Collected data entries
*** Begin section ***
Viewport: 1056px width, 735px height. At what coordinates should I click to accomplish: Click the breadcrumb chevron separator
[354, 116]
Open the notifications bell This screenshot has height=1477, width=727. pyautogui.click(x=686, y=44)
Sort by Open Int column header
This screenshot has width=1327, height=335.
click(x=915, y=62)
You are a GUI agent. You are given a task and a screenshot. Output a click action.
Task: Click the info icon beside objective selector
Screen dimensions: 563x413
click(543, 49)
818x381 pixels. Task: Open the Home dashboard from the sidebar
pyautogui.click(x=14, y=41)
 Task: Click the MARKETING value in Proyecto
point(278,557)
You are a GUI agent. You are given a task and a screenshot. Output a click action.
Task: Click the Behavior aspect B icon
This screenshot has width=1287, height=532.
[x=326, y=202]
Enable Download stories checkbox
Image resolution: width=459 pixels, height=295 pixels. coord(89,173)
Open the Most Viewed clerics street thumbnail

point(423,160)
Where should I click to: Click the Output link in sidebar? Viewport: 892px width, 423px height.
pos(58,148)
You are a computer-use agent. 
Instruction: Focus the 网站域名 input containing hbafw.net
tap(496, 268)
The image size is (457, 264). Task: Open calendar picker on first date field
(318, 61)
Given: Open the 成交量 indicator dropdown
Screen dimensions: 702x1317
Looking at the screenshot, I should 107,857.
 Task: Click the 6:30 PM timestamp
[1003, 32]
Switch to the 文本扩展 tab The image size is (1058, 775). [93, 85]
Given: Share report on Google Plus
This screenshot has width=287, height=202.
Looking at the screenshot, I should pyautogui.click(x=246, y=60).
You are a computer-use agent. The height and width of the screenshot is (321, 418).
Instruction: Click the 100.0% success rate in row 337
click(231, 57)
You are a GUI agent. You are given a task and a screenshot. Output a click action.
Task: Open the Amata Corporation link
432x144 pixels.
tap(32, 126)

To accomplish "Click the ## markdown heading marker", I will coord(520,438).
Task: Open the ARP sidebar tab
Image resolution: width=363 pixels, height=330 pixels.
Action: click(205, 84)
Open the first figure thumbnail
*** End section ***
Work required
Find each line in the records that includes the word "computer". Report the total and nothing more.

Exercise output
2